■どうしてもそれを選ぶ
「?ジェス…殿ですか?」
「…ああ。」
町の灯りもとうに消えて、レオナの酒場だって閉まってしまってからもう何時間も経つ。生真面目なミューズの元副市長は、一体いつからここで書類に向かっていたのだろうか。火の気のすっかり絶えた、この小さな執務室で。
「一体、何をなさっておいでなのです、こんな時間に?」
「食料の入荷量をまとめていた。あと、交易のデータもだ。」
「まとめていたって…。」
ジェスの言葉の意味にクラウスは言葉を失った。一日や二日で終わる仕事ではないのだ。それを一人で?とても正気とは思えない。
手燭を片手にジェスへと近づく。灯りの下でジェスの顔には疲れが張り付いている。年上の青年は、酷く狼狽しているようだった。

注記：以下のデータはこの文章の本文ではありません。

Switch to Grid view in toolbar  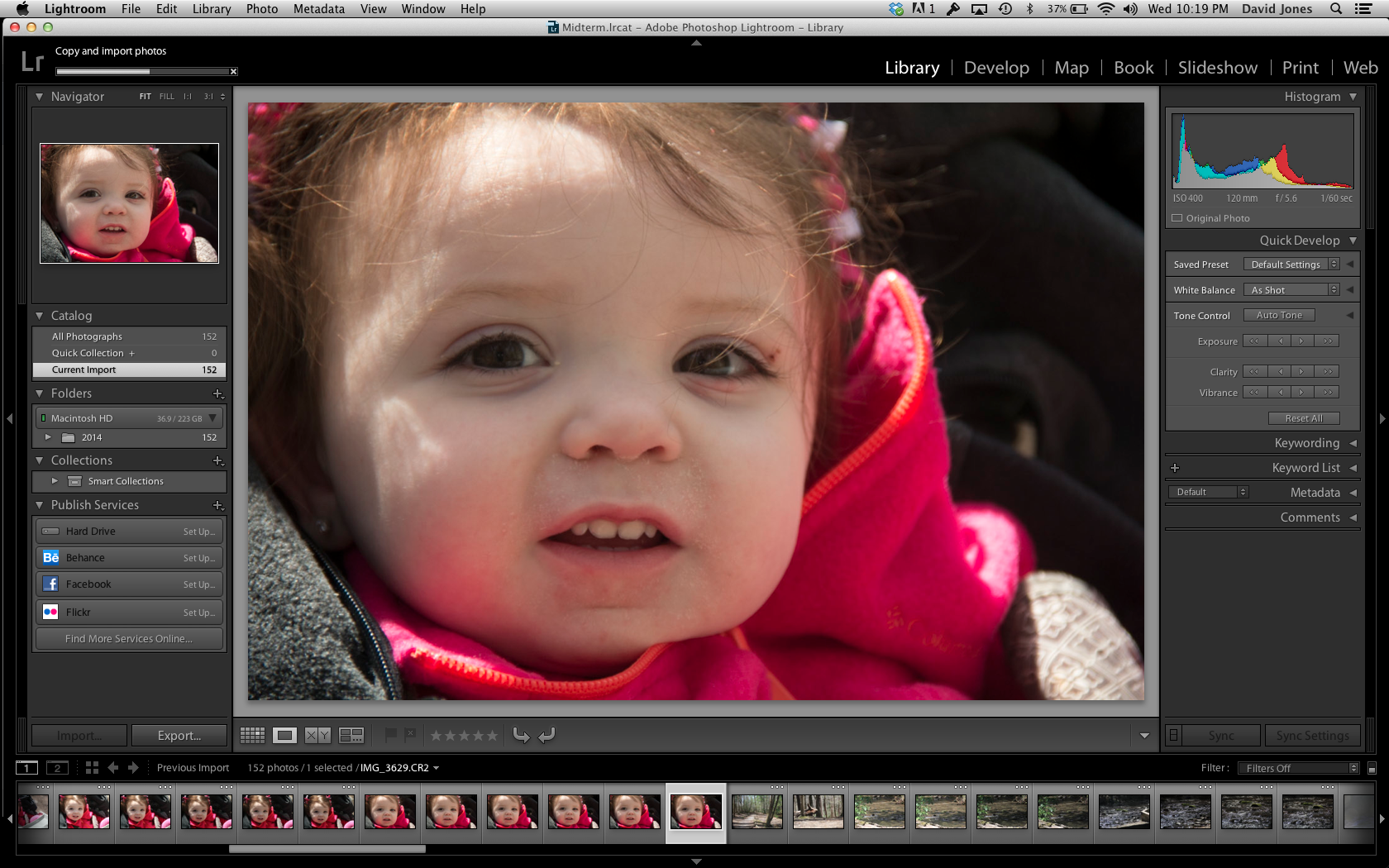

「一人でできるような仕事じゃありません。ジェス殿、どうして私におっしゃって下さらなかったんですか?」
ジェスの様子からみるに、徹夜も一日ではないらしい。彼だって自分一人で片づけられるような量ではないことくらい判っているはずだ。それなのにどうして?
「ジェス殿?」
大きなため息が、返ってきて、
「俺は、戦では役に立たない。」
苦しげな言葉がそれに続く。
「今、必要にされているのは戦いを勝利に導く人材なのに、俺はそれができない。市政管理や利害調整はできても、ハイランドの剣の前には何の役にも立たない。ミューズもアナベル様も守れなかった。俺ができることっていったらこんなことしかできないんだ。だから、それをやる。」
「…………。」
「それに、何かしていないと生きている気がしない。だから…。」
「だから、こんな遅くまで書類と格闘ですか?そのうち、”生きている気がしない”どころじゃなくなりますよ。」
「………。」
ため息をつくのは、今度はクラウスの番だ。気持ちは判るが、ジェスのやり方は馬鹿だと、誰もがきっとそういうだろう。不器用で、愚かで、とても理性的とはいえない、もっとうまい方法がいくらでもあるはずだった。だが、これから自分がすることもシュウ軍師から見れば同じ評価を受けるであろうことも、彼には十分予想がついていた。
火の消えた暖炉に手燭の火を移すと、クラウスはジェスの手から書類の束を奪う。片手に余るその厚さに、辟易しそうになったけれども、
「クラウス!?」
「一人でやるよりも、二人でやった方が効率がいい。これははっきりしてますからね。」
窶れた顔に、目だけが大きく見開かれる。
「すまない…。ありがとう。」
聞き逃してしまいそうなほど細い、ジェスの声を聞いた。殆ど知らないこのミューズの青年がとても近くに感じられて、クラウスは笑う。
馬鹿なことをするのもいいかもしれない、久しぶりにそんなことを思いながら。